### Assignment
Lines after the one containing "Cassie B. (267, 1330)" are to be omitted; print exactly each line from the start of the records up to and including it.

### Information provided
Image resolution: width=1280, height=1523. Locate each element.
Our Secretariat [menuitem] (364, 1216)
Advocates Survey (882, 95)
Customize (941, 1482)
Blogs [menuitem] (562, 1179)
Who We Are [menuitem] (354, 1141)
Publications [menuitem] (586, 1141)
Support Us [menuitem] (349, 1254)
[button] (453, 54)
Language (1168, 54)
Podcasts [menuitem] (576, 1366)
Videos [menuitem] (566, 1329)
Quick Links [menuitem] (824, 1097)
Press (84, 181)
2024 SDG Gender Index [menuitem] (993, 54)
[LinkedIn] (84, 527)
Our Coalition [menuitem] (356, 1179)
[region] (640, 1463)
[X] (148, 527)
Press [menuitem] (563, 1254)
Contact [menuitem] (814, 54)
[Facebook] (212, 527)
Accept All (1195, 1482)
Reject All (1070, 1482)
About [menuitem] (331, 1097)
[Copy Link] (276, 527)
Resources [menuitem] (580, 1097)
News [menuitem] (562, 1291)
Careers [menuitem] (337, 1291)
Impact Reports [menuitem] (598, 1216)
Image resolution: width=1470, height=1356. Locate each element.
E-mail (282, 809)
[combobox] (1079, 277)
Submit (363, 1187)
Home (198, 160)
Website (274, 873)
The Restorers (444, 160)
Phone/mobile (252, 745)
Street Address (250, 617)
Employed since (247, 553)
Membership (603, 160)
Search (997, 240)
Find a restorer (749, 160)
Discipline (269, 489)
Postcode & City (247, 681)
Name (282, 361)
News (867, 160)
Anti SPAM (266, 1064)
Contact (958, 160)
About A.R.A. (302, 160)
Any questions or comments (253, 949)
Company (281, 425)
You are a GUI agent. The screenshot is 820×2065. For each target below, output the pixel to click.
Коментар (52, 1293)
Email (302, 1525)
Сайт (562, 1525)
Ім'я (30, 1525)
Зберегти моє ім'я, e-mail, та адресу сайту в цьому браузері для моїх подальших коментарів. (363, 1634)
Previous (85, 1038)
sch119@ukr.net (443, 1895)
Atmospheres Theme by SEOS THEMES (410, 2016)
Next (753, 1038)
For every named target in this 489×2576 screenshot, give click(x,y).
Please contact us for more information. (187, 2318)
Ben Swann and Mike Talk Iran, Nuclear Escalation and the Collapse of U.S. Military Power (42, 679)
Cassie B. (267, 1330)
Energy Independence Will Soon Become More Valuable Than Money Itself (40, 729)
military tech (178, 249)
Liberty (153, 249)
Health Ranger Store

### Answer for the task
Image resolution: width=1280, height=1523. Locate each element.
Our Secretariat [menuitem] (364, 1216)
Advocates Survey (882, 95)
Customize (941, 1482)
Blogs [menuitem] (562, 1179)
Who We Are [menuitem] (354, 1141)
Publications [menuitem] (586, 1141)
Support Us [menuitem] (349, 1254)
[button] (453, 54)
Language (1168, 54)
Podcasts [menuitem] (576, 1366)
Videos [menuitem] (566, 1329)
Quick Links [menuitem] (824, 1097)
Press (84, 181)
2024 SDG Gender Index [menuitem] (993, 54)
[LinkedIn] (84, 527)
Our Coalition [menuitem] (356, 1179)
[region] (640, 1463)
[X] (148, 527)
Press [menuitem] (563, 1254)
Contact [menuitem] (814, 54)
[Facebook] (212, 527)
Accept All (1195, 1482)
Reject All (1070, 1482)
About [menuitem] (331, 1097)
[Copy Link] (276, 527)
Resources [menuitem] (580, 1097)
News [menuitem] (562, 1291)
Careers [menuitem] (337, 1291)
Impact Reports [menuitem] (598, 1216)
Image resolution: width=1470, height=1356. Locate each element.
E-mail (282, 809)
[combobox] (1079, 277)
Submit (363, 1187)
Home (198, 160)
Website (274, 873)
The Restorers (444, 160)
Phone/mobile (252, 745)
Street Address (250, 617)
Employed since (247, 553)
Membership (603, 160)
Search (997, 240)
Find a restorer (749, 160)
Discipline (269, 489)
Postcode & City (247, 681)
Name (282, 361)
News (867, 160)
Anti SPAM (266, 1064)
Contact (958, 160)
About A.R.A. (302, 160)
Any questions or comments (253, 949)
Company (281, 425)
You are a GUI agent. The screenshot is 820×2065. For each target below, output the pixel to click.
Коментар (52, 1293)
Email (302, 1525)
Сайт (562, 1525)
Ім'я (30, 1525)
Зберегти моє ім'я, e-mail, та адресу сайту в цьому браузері для моїх подальших коментарів. (363, 1634)
Previous (85, 1038)
sch119@ukr.net (443, 1895)
Atmospheres Theme by SEOS THEMES (410, 2016)
Next (753, 1038)
For every named target in this 489×2576 screenshot, give click(x,y).
Please contact us for more information. (187, 2318)
Ben Swann and Mike Talk Iran, Nuclear Escalation and the Collapse of U.S. Military Power (42, 679)
Cassie B. (267, 1330)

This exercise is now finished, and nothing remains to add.